Уже в петлях скрипела дверь
И в стены бил прибой
с разбега,
И я, как запоздалый зверь,
Вошел последним внутрь
ковчега.

Максимилиан Волошин
1914 г.

В конце октября 1916 года 39-летний поэт получил предписание явиться на освидетельствование в Керченский военный лазарет. Волошин спешит предупредить о своей долгой отлучке родных и друзей. "Я думал, что моя перебитая и полуатрофированная правая рука меня освободит немедленно, но меня посылают в военный госпиталь..."

Поэт боится не фронта, а тыла. С увечной рукой его могут послать лишь на подсобные работы в заштатный гарнизон. 10 ноября 1916 года в самом тяжелом расположении духа Волошин прибыл в Керченский лазарет Черноморского флота, размещавшийся в крепости на окраине города.

Начальником лазарета служил Елисей Иванович Волянский - выпускник Петербургской военно-медицинской академии, опытный хирург, участник русско-японской войны. В Керчи его знали как безотказного доктора. Бедных он лечил бесплатно. Дочь Вера вспоминала: "Он страдал и переживал за каждого своего больного. Всегда ровный, справедливый, он был примером честности и чувства долга. Возвращался домой поздно, после обхода в палатах. Я еще в палисаднике слышала его шаги и звон шпор..."

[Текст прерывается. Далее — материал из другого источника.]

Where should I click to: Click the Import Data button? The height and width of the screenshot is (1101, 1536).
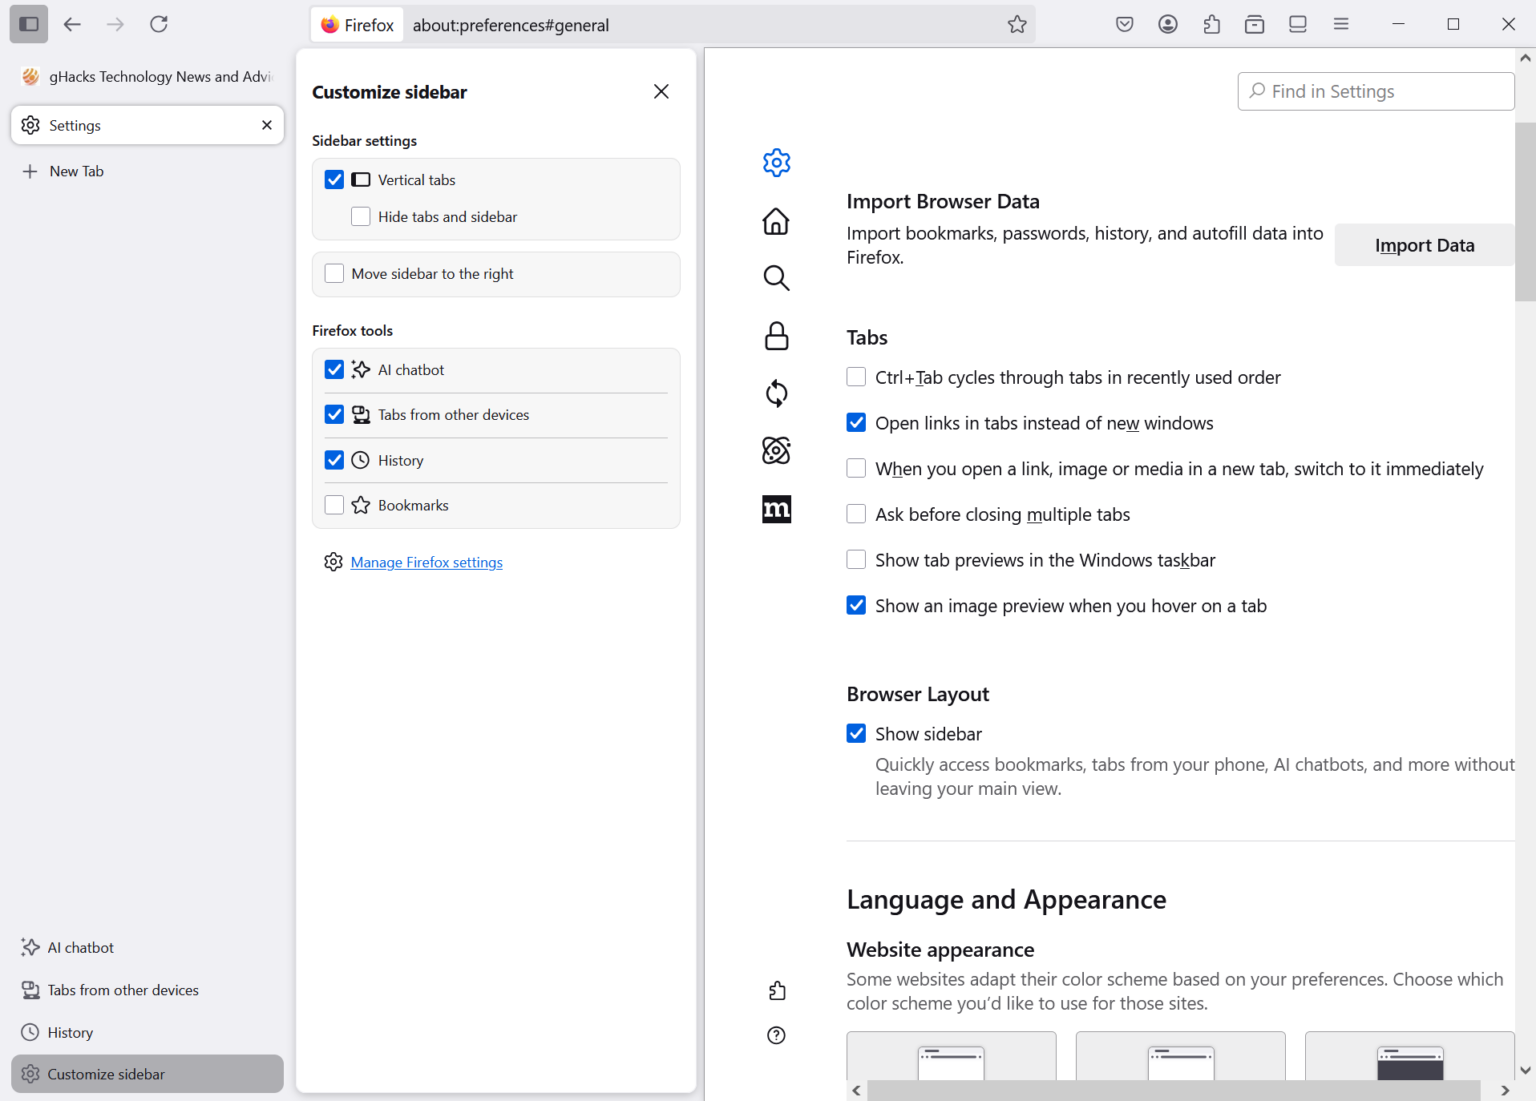pos(1424,244)
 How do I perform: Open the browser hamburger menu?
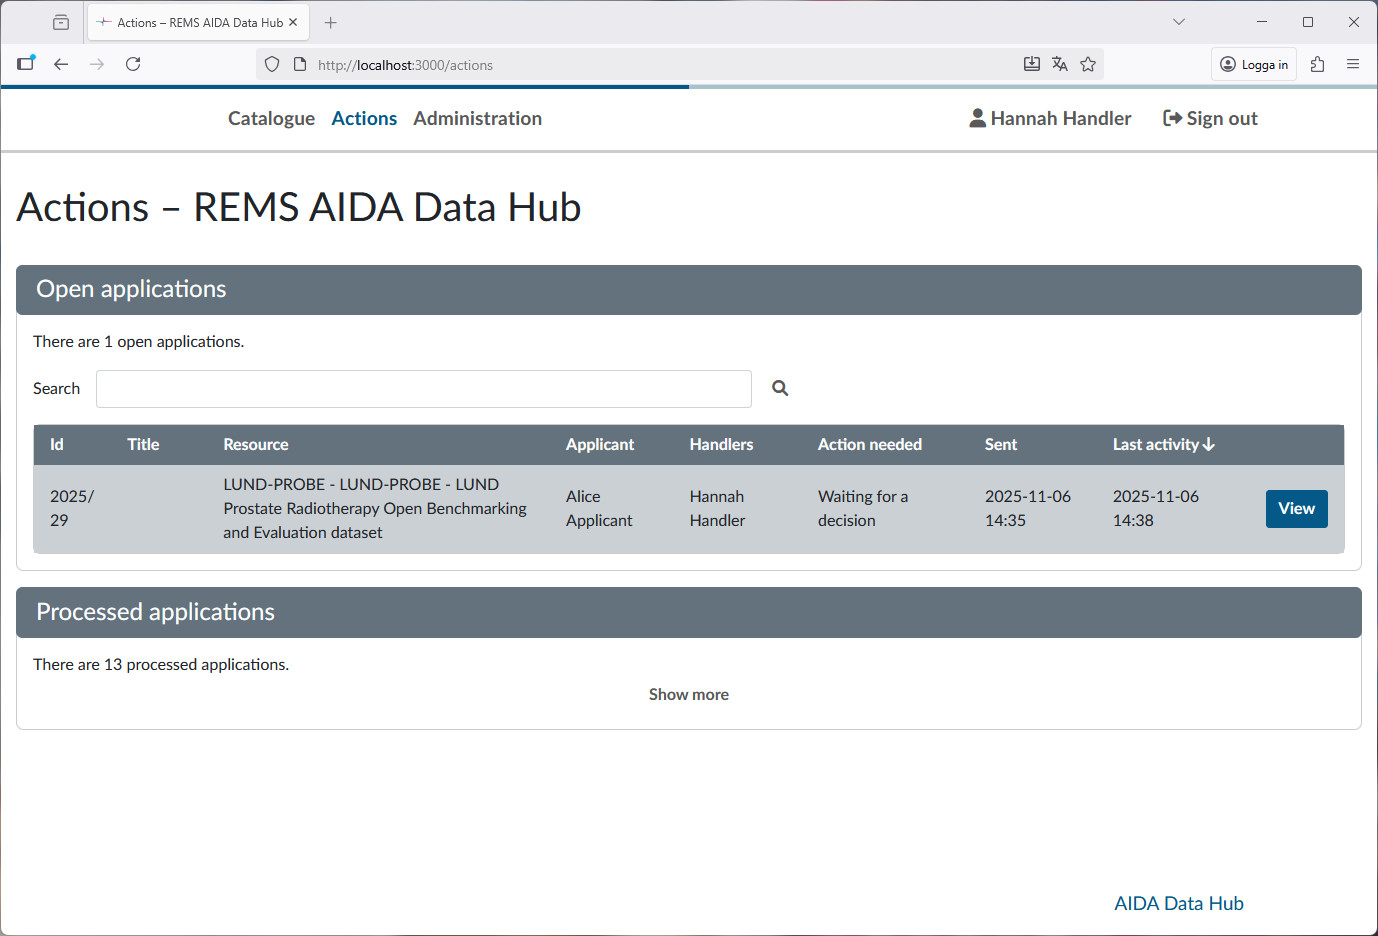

"Календарь поэзии" на сайте "РГ": www.rg.ru/plus/poezia

Имя Максимилиана Волошина было, очевидно, знакомо Волянскому по газетам, где весь 1915 год печатались репортажи и очерки поэта из воюющей Франции. Возможно, у них были и общие знакомые, ведь жена доктора, Вера Михайловна, была из литературной семьи.

Уже 16 ноября Волошин вернулся домой с белым билетом в кармане и с самыми добрыми воспоминаниями о госпитале и военных врачах. "Я был на испытаниях в Керченском лазарете, меня свидетельствовали 8 военных врачей и единогласно признали негодным, - пишет поэт в письме. - Со мной были необыкновенно внимательны. Ах, как мало времени в жизни и как много любимых и прекрасных людей. Никогда не успеть отдать каждому столько, сколько ему нужно..."

Керченская интеллигенция попросила поэта выступить с лекцией, и уже 6 декабря Волошин вновь в Керчи. Присутствовал ли в зале Зимнего театра доктор Волянский, удалось ли им еще раз повидаться - не знаю. Но их дальнейшие судьбы подтверждают: это были люди одного нравственного выбора.

После революции оба остались на родине - и Волошин, и доктор Волянский. К лету 1917 года Елисей Иванович получил звание генерала, за которое уже осенью его в любой момент могли растерзать. С пятью детьми и женой его выселили из квартиры, лишили работы, а он и в своих скитаниях продолжал лечить больных.

Волошин спасал в своем доме людей то от белых, то от красных. Когда весной 1919 года друзья позвали поэта ехать с ними за границу, Максимилиан Александрович ответил: "Когда мать больна, дети ее остаются с нею".